Amer constat que celui de Mr Messaoud Romdhani président du forum Tunisien des droits économiques et sociaux : « La révolution du 17 décembre – 14 Janvier exprimait un désir irrépressible de changer la vie de tous les jours des citoyens… Les années sont passées mais ils sont toujours frustrés des droits pour lesquels ils se sont mobilisés ».

En effet, tant dans la revendication de leurs droits essentiels à la paix, à la sécurité alimentaire, à l’éducation, à l’eau, à un environnement sain et à des conditions de travail dignes, que du rejet de la pauvreté culturelle, consubstantielle à la pauvreté économique ou de la défense de leurs droit fondamental à la santé resté lettre morte face à la désertification médicale aggravée par la corruption et la mauvaise gouvernance, les aspirations des populations les plus marginalisées restent sans réponse.

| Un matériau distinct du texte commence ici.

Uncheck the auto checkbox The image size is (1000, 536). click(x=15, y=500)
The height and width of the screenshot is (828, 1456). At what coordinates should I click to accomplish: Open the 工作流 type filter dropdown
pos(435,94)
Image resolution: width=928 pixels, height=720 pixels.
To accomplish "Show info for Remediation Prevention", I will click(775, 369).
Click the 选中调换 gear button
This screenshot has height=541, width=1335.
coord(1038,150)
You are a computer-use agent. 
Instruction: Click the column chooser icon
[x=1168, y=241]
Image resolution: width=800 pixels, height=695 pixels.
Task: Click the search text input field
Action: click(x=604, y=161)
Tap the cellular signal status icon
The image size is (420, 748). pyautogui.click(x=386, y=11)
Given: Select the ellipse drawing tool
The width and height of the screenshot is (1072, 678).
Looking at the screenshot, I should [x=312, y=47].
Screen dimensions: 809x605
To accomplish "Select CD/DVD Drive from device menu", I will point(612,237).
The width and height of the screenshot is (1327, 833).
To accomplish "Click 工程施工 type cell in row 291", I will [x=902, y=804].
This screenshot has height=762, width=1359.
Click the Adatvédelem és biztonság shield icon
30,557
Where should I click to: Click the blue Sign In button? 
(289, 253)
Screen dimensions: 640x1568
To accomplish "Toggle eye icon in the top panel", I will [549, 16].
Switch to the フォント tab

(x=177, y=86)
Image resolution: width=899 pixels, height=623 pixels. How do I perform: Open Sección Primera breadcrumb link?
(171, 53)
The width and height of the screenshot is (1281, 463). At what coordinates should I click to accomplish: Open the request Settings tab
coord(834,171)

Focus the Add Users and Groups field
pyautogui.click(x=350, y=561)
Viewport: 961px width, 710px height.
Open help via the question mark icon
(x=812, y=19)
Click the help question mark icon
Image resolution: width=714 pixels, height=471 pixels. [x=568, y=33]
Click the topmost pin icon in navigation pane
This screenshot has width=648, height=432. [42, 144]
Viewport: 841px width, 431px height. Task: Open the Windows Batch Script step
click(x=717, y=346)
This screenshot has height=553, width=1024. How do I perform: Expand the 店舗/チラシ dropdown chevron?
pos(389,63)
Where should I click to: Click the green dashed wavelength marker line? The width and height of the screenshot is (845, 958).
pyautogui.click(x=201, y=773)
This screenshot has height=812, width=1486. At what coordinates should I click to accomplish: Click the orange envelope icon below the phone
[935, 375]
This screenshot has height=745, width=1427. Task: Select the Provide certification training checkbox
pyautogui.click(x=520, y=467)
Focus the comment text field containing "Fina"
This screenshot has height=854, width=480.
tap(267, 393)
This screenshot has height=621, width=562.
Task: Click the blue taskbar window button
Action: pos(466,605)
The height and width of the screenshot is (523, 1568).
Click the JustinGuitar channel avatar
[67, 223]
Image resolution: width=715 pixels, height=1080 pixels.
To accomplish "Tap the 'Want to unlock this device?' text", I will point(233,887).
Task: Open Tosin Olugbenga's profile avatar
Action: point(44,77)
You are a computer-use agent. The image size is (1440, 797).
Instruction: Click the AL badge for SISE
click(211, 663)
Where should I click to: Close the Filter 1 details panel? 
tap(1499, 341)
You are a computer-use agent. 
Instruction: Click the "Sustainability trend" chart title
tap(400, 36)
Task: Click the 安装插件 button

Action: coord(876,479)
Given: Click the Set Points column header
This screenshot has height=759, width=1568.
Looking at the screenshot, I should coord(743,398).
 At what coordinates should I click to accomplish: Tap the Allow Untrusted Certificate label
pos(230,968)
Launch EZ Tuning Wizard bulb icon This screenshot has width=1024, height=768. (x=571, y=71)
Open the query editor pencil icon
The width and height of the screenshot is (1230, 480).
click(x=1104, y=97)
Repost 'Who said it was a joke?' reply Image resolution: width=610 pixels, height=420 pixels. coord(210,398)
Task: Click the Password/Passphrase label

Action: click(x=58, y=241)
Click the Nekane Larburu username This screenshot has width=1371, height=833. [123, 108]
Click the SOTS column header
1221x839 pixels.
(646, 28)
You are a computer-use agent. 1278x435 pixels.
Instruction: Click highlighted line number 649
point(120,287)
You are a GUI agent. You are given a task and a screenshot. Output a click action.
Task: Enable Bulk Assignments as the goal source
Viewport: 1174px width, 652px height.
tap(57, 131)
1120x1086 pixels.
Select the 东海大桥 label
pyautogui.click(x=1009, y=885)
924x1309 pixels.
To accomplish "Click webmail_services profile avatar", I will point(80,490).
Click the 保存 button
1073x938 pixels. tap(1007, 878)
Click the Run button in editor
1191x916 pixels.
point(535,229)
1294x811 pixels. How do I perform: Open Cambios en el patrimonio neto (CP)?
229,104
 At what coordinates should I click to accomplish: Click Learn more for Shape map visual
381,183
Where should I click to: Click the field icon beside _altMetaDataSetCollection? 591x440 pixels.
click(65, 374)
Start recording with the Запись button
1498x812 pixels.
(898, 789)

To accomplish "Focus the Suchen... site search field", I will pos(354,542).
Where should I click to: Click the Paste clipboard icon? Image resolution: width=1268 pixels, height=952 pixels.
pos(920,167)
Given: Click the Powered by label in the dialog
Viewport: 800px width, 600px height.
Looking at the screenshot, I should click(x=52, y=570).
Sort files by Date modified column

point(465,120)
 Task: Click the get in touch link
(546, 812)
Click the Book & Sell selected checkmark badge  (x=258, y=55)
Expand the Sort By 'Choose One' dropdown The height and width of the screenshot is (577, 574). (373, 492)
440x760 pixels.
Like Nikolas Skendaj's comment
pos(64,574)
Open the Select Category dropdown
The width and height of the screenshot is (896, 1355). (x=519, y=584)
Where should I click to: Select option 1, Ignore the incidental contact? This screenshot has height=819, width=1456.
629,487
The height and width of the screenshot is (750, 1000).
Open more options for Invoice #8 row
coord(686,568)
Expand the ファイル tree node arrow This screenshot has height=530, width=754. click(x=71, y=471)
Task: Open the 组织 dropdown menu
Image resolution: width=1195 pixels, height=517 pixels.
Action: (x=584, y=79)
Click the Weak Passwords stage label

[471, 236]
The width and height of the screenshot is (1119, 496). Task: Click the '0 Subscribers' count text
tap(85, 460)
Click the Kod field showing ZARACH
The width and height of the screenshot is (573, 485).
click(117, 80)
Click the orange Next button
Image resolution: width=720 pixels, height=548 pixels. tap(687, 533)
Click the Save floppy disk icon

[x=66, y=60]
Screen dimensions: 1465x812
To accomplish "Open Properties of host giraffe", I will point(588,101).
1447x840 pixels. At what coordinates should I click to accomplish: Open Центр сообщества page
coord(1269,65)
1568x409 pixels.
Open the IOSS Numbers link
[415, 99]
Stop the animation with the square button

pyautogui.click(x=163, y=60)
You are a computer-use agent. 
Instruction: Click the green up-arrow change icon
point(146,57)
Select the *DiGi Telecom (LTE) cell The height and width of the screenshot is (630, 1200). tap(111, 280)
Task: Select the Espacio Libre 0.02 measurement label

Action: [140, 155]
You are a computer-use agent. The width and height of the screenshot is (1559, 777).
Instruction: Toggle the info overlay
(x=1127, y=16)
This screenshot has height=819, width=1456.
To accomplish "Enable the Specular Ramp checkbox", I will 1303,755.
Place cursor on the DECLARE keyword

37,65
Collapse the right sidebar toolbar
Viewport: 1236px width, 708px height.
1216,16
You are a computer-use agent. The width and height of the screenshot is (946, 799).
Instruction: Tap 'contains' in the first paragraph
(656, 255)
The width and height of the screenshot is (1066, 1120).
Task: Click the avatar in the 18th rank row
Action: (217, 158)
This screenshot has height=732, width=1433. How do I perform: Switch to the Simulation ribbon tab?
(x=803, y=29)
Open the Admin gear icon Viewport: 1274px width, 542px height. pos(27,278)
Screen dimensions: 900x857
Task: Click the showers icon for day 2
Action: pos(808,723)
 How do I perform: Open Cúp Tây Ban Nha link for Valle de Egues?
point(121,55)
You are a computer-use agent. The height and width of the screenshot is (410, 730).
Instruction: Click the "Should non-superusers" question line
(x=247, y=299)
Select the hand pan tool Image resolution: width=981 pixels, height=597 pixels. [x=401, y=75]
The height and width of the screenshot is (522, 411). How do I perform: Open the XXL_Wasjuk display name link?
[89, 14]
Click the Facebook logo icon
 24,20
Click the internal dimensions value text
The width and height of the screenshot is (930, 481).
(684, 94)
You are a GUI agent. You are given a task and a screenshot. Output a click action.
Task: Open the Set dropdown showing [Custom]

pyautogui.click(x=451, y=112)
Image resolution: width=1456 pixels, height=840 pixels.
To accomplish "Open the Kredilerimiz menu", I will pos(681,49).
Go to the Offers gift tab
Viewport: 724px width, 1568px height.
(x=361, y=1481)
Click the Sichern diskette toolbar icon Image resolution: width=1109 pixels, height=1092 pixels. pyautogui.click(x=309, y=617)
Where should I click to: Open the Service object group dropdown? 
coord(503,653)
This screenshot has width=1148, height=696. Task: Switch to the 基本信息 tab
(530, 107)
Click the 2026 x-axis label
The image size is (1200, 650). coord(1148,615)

Cette première évaluation publiée par le FTDES en vient à conclure que sept années de gestion post – révolutionnaire n’ont malheureusement abouti qu’à la conviction que le changement réel et nécessaire reste à faire.

L’état de la citoyenneté reste à bâtir dans une vision globale des droits dans leur interdépendance. En fait dans un projet national global à imaginer et défendre.